A vantagem de uma criança em relação ao adulto é o tempo que ela possui pela frente, ela tem tempo para errar, e também o tempo imediato que possui. Por não ter ocupações diferentes, ela tem muito tempo para estudar, por ser nova ela tem muitos anos de vida pela frente, ela terá várias chances pela frente. Porém, um adulto que estude bastante, também tem plenas condições de conseguir atingir um nível considerável na música, basta que se dedique e utilize toda essa experiência de vida para se conscientizar daquilo que realmente vale diante de si, um adulto deve aproveitar suas chances, independente de tudo.
O ideal é que não utilizemos de comparações, cada um tem o seu tempo, o seu devido florescer. Muitos florescem com tenra idade, outros mais maduros, porém, todos os que se dedicam, vêm a florescer. Se estivéssemos falando de uma atividade física que exige do corpo humano em plena juventude (como um jogador de futebol, por exemplo) aí teríamos de fato um fator limitante, mas a música não pertence a essa categoria, a música é, antes de mais nada, uma atividade intelectiva, que exige do físico em termos, apenas naquilo que lhe pede para poder reproduzi-la.
Aprender música não deveria ser uma atividade que nos exige resultados imediatos, não deveríamos nos prender a resultados, não é por causa deles que aprendemos. Mas pelo prazer de aprender, pelo prazer de fazer parte do processo, fazer parte da chamada brincadeira maravilhosa que é aprender um instrumento musical, ter a certeza de que estamos fazendo algo produtivo, algo real. Os resultados vêm, a seu tempo, para cada um de uma forma, em uma época da vida, basta que nos dediquemos, basta que nos entreguemos ao processo e não à cobrança de resultados, que eles vêm ao certo.

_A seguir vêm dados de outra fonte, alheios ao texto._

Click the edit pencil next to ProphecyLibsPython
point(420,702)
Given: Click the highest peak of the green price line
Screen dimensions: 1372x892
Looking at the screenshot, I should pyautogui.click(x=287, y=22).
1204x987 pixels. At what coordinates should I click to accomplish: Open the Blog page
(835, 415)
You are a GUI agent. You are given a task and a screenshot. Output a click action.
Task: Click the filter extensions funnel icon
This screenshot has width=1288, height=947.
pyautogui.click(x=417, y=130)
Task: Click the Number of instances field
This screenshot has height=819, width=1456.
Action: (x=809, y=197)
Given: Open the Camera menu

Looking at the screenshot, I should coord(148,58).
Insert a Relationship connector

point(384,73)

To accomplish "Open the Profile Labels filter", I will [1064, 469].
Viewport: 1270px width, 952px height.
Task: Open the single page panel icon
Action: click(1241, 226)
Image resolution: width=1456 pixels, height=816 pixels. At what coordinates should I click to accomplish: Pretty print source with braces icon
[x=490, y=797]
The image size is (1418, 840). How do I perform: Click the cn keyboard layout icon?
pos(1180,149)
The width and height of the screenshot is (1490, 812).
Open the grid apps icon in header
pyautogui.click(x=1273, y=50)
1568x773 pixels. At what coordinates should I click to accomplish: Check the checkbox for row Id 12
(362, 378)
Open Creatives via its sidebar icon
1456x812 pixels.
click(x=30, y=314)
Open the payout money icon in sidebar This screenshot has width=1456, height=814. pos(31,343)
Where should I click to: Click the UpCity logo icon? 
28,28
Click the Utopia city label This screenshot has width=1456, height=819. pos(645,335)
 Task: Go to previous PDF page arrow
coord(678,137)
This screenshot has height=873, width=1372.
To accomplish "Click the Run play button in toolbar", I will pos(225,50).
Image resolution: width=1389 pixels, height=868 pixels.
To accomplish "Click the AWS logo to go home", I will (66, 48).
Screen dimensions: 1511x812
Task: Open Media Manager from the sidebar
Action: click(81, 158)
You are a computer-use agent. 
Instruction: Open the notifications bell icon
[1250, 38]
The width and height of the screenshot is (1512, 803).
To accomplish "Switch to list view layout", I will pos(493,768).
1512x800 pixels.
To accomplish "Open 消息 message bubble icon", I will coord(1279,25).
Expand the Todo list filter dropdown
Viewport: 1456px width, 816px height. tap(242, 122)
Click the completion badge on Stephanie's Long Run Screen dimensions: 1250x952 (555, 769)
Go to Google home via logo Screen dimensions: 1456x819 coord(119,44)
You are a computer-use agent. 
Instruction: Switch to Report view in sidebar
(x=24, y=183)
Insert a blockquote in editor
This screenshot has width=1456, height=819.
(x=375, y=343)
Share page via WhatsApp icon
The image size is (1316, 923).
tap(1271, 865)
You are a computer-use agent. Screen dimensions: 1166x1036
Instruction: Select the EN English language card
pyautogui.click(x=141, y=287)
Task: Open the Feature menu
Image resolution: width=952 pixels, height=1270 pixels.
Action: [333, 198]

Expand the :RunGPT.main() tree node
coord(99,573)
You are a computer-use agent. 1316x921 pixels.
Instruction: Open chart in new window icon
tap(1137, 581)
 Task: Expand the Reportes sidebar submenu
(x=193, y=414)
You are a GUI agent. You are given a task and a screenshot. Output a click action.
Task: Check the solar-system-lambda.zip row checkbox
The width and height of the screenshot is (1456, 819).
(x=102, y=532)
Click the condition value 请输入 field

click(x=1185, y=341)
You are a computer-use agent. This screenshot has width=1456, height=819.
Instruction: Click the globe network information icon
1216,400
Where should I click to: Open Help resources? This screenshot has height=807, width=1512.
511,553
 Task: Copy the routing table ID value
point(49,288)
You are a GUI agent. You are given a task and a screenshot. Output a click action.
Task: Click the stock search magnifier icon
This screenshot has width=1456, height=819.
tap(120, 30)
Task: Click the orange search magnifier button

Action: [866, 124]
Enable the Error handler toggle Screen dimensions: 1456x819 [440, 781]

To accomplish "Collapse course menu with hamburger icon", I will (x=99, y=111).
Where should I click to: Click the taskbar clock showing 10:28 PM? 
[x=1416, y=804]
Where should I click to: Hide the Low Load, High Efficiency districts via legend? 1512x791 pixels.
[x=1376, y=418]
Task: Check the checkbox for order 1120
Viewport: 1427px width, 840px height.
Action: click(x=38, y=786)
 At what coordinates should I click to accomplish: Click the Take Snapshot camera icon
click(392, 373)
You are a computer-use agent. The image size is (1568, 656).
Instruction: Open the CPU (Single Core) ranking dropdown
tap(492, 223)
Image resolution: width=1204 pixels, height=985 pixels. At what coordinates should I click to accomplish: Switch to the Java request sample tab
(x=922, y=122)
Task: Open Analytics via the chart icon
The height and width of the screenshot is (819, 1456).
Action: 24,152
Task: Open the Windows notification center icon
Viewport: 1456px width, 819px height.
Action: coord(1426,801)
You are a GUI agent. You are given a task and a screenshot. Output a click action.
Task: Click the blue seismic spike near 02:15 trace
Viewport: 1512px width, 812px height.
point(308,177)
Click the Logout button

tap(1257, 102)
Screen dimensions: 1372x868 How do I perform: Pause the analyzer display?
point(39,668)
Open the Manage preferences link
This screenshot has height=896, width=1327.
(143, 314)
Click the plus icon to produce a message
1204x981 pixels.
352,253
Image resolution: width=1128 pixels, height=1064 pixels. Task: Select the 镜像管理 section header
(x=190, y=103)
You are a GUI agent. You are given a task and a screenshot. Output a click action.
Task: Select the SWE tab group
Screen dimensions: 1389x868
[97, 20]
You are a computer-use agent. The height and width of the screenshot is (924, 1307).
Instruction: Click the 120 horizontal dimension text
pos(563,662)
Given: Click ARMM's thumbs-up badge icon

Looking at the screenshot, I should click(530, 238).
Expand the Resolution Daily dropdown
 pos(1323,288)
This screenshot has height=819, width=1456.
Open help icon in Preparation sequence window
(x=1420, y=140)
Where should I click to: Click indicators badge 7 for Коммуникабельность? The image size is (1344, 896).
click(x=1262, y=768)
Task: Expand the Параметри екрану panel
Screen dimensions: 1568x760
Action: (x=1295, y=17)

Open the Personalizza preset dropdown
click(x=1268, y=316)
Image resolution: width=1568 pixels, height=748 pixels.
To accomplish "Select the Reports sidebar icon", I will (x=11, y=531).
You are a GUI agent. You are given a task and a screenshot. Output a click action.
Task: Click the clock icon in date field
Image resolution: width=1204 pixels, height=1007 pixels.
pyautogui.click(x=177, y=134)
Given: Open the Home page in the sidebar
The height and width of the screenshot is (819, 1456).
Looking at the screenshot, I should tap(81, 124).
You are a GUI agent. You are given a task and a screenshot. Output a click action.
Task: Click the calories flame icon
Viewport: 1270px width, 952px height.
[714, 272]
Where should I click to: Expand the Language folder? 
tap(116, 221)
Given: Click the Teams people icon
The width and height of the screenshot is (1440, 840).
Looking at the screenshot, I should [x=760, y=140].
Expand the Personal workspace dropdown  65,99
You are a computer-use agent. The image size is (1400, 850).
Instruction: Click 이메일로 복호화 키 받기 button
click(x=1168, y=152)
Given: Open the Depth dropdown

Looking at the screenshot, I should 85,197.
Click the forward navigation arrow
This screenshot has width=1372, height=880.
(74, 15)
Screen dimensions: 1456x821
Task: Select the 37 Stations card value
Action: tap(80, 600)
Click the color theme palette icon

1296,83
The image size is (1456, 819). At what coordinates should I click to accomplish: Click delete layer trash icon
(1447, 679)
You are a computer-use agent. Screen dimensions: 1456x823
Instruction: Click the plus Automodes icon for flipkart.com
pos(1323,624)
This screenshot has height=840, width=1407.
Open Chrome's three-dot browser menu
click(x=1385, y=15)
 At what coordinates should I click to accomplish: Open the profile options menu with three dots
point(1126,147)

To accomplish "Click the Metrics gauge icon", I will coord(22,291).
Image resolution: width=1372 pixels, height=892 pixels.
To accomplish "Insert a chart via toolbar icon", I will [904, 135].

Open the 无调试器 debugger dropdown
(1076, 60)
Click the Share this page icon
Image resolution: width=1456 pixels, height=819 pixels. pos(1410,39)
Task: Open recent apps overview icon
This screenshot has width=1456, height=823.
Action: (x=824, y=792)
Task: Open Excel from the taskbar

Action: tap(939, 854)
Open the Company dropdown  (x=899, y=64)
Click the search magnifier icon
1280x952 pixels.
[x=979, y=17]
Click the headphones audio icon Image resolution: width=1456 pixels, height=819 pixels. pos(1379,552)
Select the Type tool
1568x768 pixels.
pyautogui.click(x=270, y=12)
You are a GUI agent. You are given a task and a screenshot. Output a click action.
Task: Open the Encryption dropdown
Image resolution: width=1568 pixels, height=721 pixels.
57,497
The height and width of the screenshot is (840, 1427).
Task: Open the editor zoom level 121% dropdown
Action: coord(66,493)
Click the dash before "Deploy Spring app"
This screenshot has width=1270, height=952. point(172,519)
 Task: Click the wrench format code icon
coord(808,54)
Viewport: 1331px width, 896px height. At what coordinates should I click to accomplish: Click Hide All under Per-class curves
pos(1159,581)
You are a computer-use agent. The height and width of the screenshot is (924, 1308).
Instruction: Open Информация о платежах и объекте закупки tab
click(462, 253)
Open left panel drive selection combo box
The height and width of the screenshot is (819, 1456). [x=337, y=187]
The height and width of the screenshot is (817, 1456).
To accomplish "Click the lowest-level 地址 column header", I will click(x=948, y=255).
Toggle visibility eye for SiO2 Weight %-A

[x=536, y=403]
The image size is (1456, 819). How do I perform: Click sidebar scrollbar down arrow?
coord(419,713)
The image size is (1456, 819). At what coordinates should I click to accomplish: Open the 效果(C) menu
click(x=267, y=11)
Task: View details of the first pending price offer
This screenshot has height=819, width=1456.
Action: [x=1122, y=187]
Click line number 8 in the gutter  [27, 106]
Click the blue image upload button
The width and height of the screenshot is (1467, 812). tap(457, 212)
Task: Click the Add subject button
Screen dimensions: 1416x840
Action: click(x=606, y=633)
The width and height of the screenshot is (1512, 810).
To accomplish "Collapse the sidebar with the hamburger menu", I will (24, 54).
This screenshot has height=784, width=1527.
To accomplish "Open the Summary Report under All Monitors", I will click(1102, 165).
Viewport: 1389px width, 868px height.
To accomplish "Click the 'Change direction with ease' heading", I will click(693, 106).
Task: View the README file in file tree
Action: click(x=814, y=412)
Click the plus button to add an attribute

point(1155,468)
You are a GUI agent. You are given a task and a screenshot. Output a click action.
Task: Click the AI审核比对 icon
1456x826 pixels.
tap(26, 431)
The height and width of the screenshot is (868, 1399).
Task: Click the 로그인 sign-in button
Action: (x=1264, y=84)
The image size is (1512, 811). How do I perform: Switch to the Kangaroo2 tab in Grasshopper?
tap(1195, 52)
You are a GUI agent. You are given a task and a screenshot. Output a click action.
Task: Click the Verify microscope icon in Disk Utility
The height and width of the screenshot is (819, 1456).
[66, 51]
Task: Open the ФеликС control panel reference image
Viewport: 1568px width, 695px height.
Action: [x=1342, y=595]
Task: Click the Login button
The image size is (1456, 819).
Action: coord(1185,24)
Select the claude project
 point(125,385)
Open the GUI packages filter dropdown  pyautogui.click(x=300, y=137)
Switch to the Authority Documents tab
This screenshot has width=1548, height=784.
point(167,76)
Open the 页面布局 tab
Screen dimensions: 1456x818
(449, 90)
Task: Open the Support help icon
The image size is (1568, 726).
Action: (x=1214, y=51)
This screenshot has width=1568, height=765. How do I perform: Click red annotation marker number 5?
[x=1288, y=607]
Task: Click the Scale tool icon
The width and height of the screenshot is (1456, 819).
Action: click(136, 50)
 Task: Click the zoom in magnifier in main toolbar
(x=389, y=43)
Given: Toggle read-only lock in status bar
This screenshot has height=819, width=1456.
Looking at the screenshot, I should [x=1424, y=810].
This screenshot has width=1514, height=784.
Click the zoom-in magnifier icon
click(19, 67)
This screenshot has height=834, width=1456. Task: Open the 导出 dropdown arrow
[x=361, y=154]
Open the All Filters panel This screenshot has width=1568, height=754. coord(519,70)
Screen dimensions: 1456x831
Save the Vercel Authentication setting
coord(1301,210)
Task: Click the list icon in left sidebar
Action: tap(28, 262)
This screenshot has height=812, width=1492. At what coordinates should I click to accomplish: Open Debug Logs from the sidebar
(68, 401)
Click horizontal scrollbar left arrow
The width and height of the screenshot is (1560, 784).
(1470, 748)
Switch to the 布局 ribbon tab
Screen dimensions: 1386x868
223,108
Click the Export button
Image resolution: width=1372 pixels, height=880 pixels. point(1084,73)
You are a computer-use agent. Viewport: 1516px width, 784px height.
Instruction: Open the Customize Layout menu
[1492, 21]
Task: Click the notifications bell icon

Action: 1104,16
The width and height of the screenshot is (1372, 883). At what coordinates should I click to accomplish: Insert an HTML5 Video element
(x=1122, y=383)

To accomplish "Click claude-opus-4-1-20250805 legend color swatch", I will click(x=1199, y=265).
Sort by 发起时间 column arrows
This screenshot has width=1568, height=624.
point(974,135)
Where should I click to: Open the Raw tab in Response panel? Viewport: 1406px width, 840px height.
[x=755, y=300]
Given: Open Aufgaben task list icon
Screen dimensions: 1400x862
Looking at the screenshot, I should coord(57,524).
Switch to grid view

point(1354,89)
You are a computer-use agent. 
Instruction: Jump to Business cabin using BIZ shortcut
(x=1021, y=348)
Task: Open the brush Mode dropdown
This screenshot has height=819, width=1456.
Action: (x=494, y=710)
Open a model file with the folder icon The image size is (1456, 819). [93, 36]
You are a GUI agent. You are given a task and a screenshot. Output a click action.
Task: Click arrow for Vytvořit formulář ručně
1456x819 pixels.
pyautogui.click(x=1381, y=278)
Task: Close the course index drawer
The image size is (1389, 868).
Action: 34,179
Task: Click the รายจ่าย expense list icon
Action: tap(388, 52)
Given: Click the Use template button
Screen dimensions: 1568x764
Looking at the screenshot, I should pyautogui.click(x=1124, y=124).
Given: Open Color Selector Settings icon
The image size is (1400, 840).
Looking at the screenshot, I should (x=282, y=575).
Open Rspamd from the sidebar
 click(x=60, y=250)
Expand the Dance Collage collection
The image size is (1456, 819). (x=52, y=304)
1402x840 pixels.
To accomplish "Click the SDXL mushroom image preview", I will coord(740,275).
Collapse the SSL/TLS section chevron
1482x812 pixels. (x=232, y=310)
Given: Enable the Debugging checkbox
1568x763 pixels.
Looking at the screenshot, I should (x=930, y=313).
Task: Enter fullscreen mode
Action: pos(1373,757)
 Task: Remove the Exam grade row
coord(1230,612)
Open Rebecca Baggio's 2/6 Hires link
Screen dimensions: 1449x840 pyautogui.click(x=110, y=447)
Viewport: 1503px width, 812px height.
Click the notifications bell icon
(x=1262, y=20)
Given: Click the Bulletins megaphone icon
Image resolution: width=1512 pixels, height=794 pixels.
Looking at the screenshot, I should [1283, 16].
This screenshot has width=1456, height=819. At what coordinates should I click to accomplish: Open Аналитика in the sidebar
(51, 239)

Antes de mais nada, chego à conclusão de que ninguém é velho ou criança para a música, de que devemos todos sim sempre olhar para a frente, até o último minuto, e se possível nos lançar adiante depois disso. A vida é muito curta para que nos preocupemos com “tempo ideal”, o tempo filosoficamente não passa de uma ilusão, muitas são as teorias do tempo, nenhuma delas me convence de que ele verdadeiramente existe e está por aí a ser visto, por isso, vamos todos estudar.